#### [Required work]
Please transcribe the records starting with the line that contains "You are a computer-use agent. Viewport: 296px" and going on through the line that contains "tap(292, 20)", leaving the pictures out.

#### [Exercise inputs]
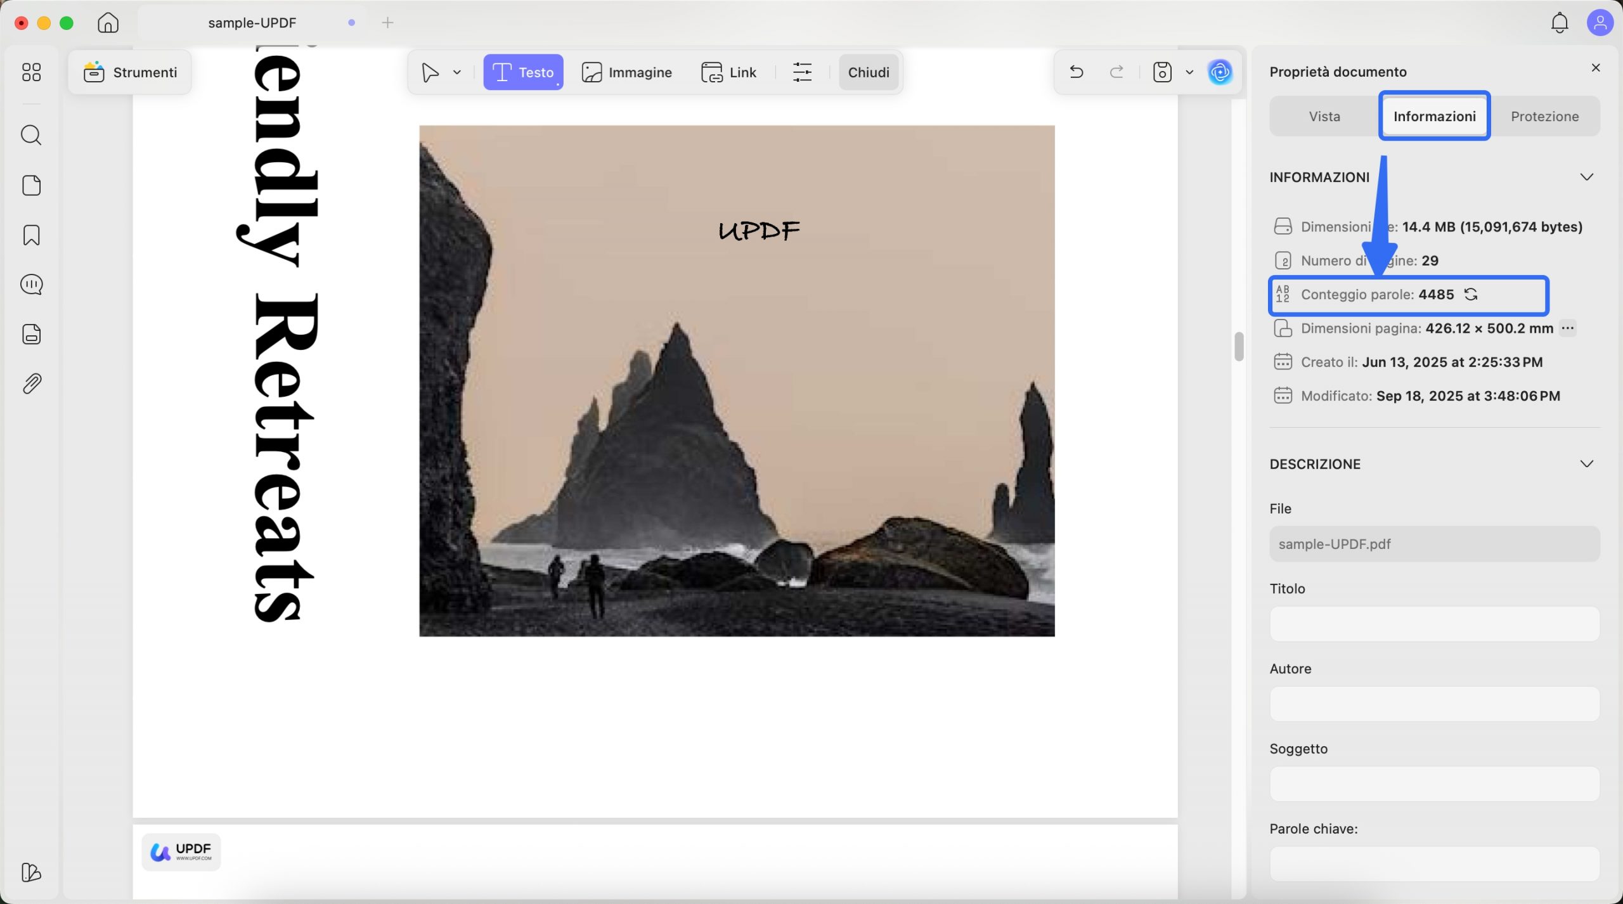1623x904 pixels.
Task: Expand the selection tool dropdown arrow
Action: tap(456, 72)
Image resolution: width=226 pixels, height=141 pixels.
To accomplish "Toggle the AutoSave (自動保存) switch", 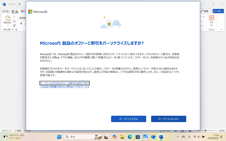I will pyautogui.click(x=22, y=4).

* * *

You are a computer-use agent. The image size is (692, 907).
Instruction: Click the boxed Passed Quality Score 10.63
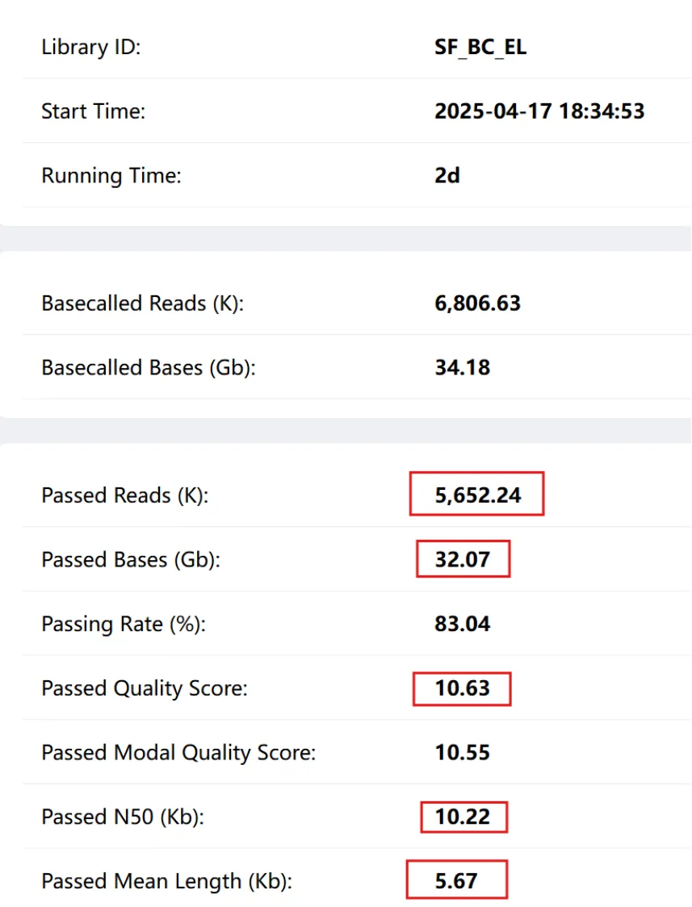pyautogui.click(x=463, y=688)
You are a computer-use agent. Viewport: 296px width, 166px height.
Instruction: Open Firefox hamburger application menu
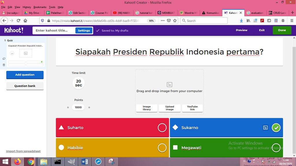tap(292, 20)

#### [Solution for this problem]
You are a computer-use agent. Viewport: 296px width, 166px height.
Instruction: Open Firefox hamburger application menu
tap(292, 20)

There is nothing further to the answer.